To report an issue in a GNOME project, go to GNOME GitLab.
Do not go to GNOME Gitlab for: Bluefish, Doxygen, GnuCash, GStreamer, java-gnome, LDTP, NetworkManager, Tomboy.

Bug 702722 - opencv: add GrabCut segmentation element


Summary:	opencv: add GrabCut segmentation element


Status:	RESOLVED FIXED

Product:	GStreamer
Classification:	Platform
Component:	gst-plugins-bad
Version:	1.x
Hardware:	Other All

Importance:	Normal enhancement
Target Milestone:	1.1.3
Assigned To:	GStreamer Maintainers
QA Contact:	GStreamer Maintainers

URL:
Whiteboard:

Depends on:	704070
Blocks:

Reported:	2013-06-20 09:32 UTC by Miguel Casas
Modified:	2013-07-17 09:29 UTC

See Also:	704070
GNOME target:	---
GNOME version:	---

Attachments
1st full gstgrabcut element patch && facedetect sends downstream events (22.59 KB, patch) 2013-06-20 09:32 UTC, Miguel Casas	needs-work	Details \| Review
2nd full gstgrabcut element patch && facedetect sends downstream events (22.46 KB, patch) 2013-07-09 14:50 UTC, Miguel Casas	none	Details \| Review
3rd full gstgrabcut element patch && facedetect sends downstream events (22.36 KB, patch) 2013-07-10 15:11 UTC, Miguel Casas	needs-work	Details \| Review
4th full gstgrabcut element patch && facedetect sending meta (26.21 KB, patch) 2013-07-11 15:22 UTC, Miguel Casas	none	Details \| Review
5th full gstgrabcut element patch && facedetect sending meta (21.28 KB, patch) 2013-07-16 13:31 UTC, Miguel Casas	reviewed	Details \| Review
6th full gstgrabcut element patch && facedetect sending meta (21.31 KB, patch) 2013-07-16 13:50 UTC, Miguel Casas	committed	Details \| Review

Description Miguel Casas 2013-06-20 09:32:08 UTC

Created attachment 247303 [details] [review]
1st full gstgrabcut element patch && facedetect sends downstream events

This element is a wrapper around OpenCV grabcut implementation.
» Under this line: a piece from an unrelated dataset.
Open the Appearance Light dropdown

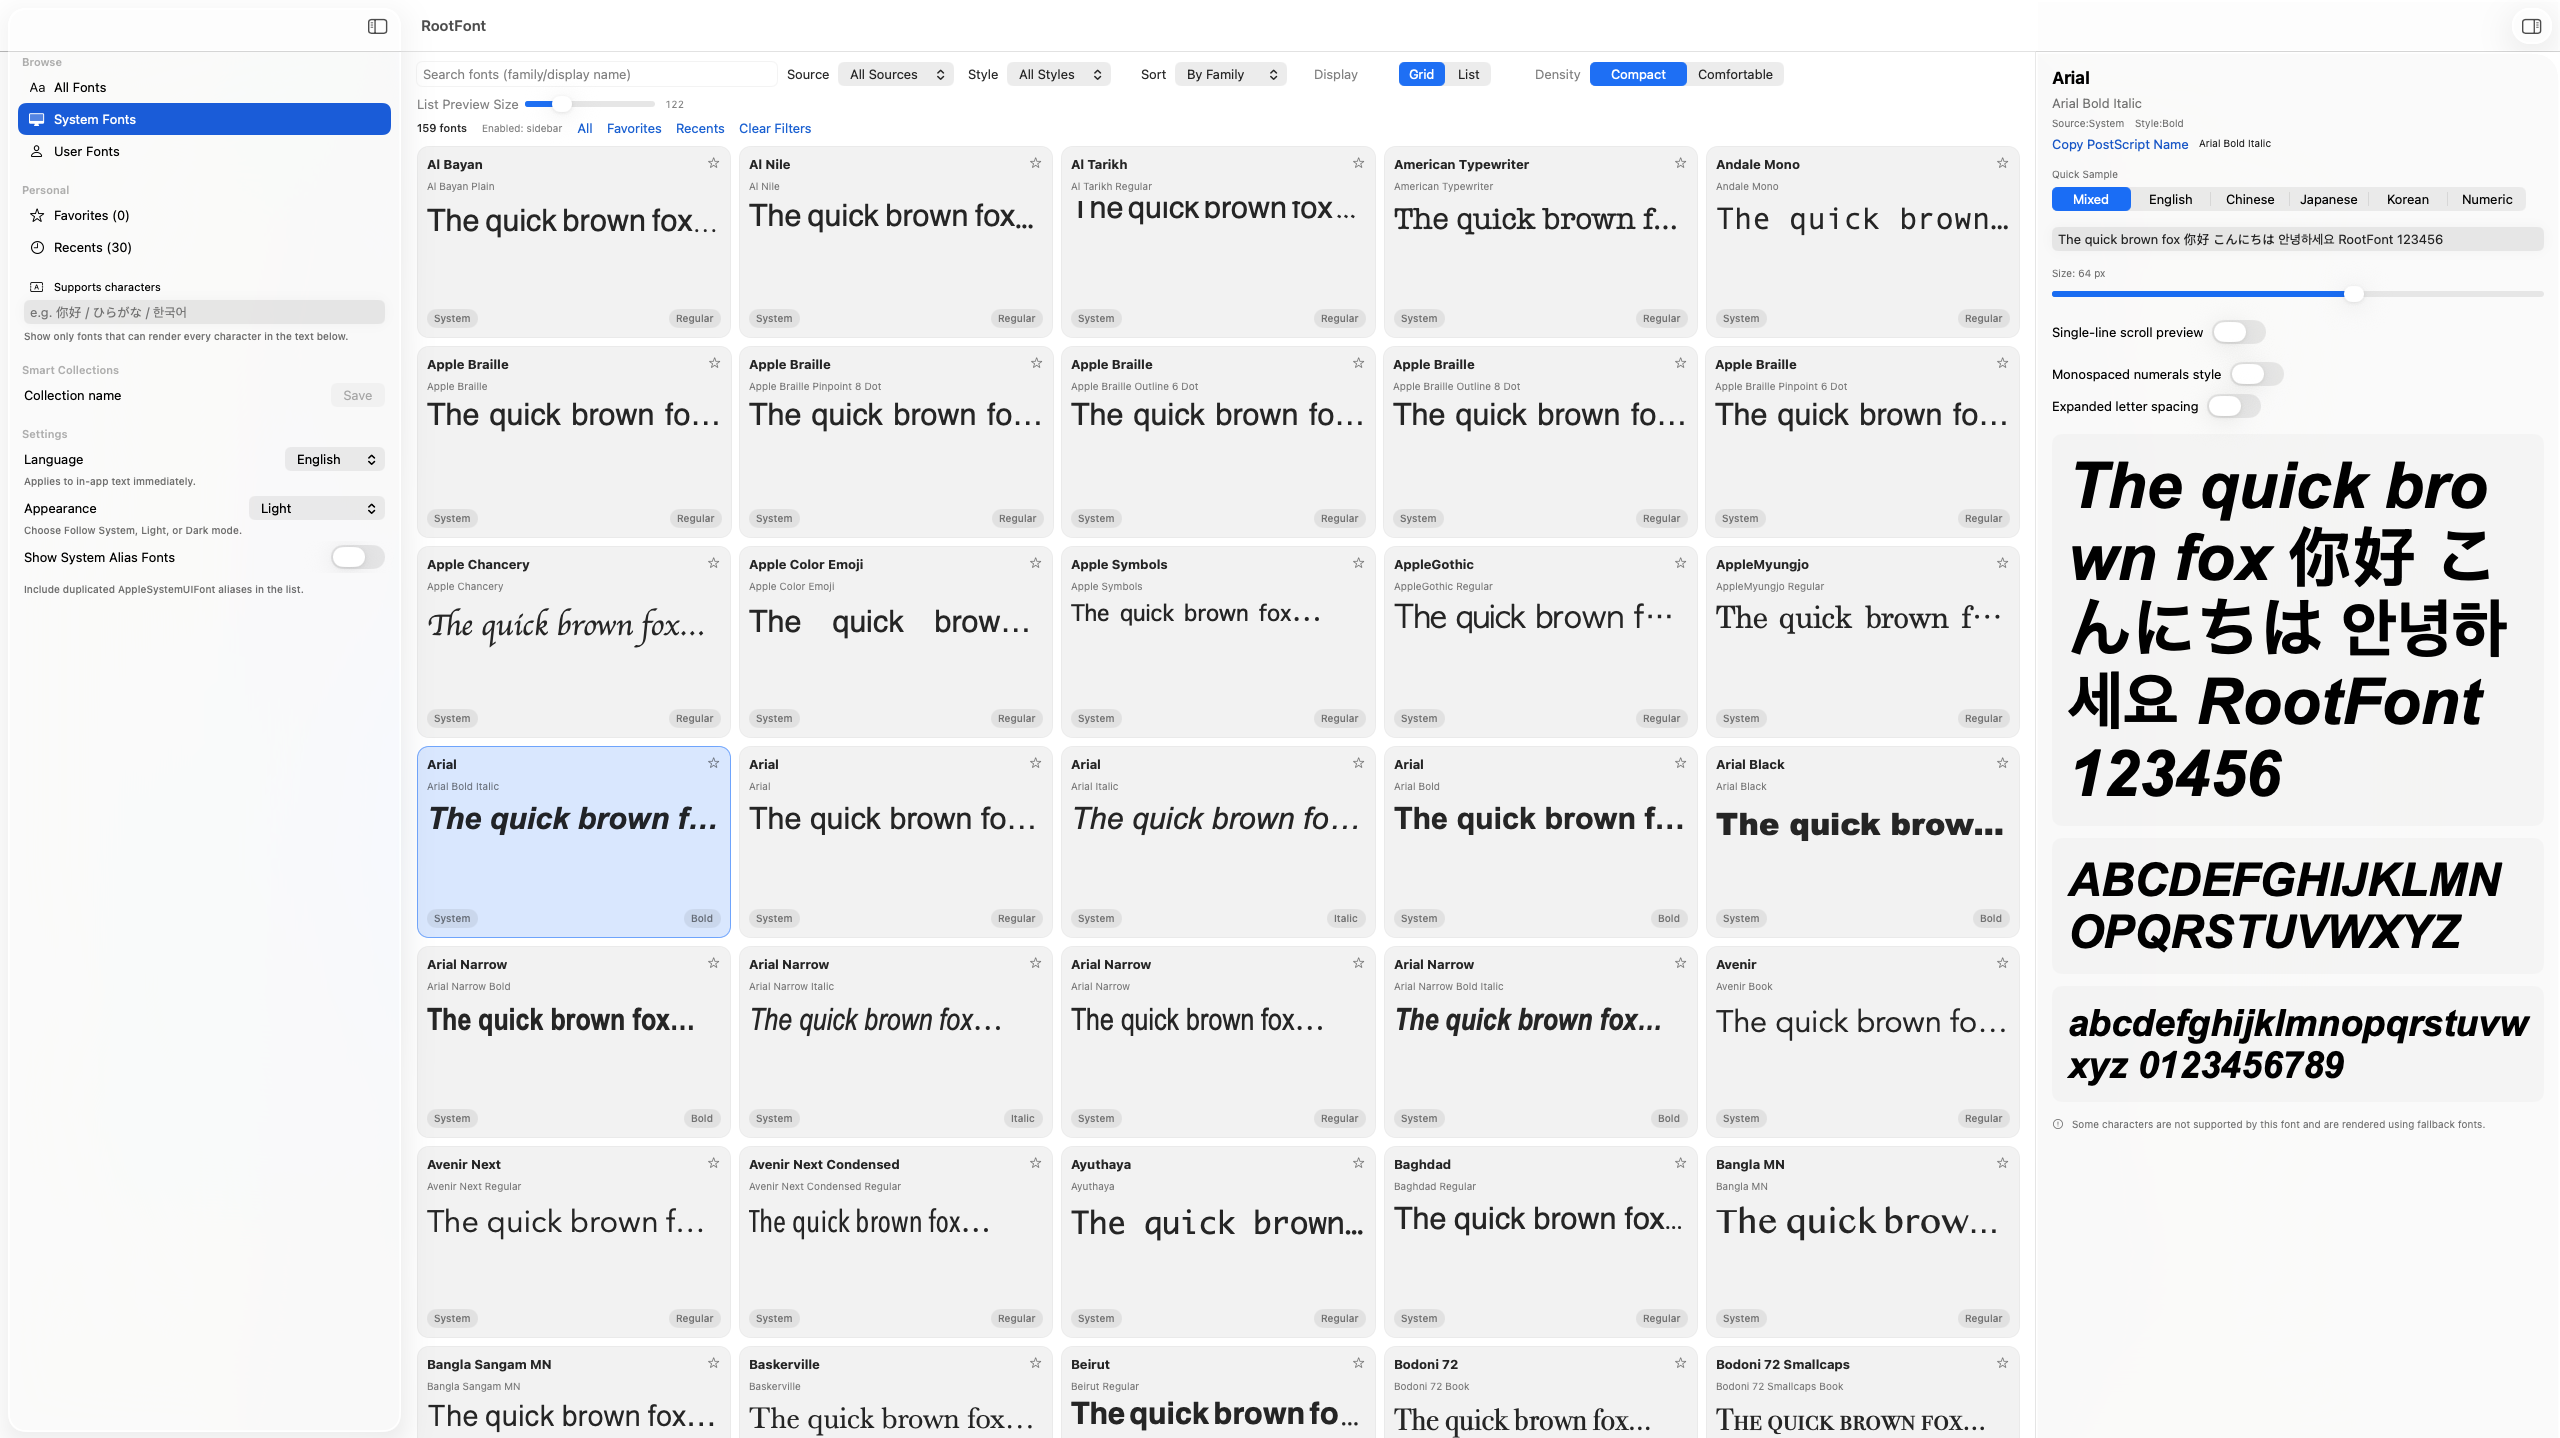point(317,508)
GrabCut is an
image segmentation method based on graph cuts technique. It can be seen as a
way of fine-grain segmenting the image from some FG and BG "seed" areas. The
OpenCV implementation follows the article [1]. 
The "seed" areas are taken in this element from either an input bounding box
coming from a face detection, or from alpha channel values. The input box is
taken from a "face" event such as the one generated from the 'facedetect' 
element. The Alpha channel values should be one of the following: 
enum{  
 GC_BGD    = 0,  //!< background
 GC_FGD    = 1,  //!< foreground
 GC_PR_BGD = 2,  //!< most probably background
 GC_PR_FGD = 3   //!< most probably foreground
};
with values over GC_PR_FGD interpreted as GC_PR_FGD. If both foreground alpha
is not specified and there is no face detection, a by-default one is taken, 
roughly corresponding to a face in the middle of the frame.

[1] C. Rother, V. Kolmogorov, and A. Blake, "GrabCut: Interactive foreground 
extraction using iterated graph cuts, ACM Trans. Graph., vol. 23, pp. 309–314,
2004.

---------------
Also a small modification in gstfacedetect to send the detected face bounding 
box also via downstream events, and not only to the message bus.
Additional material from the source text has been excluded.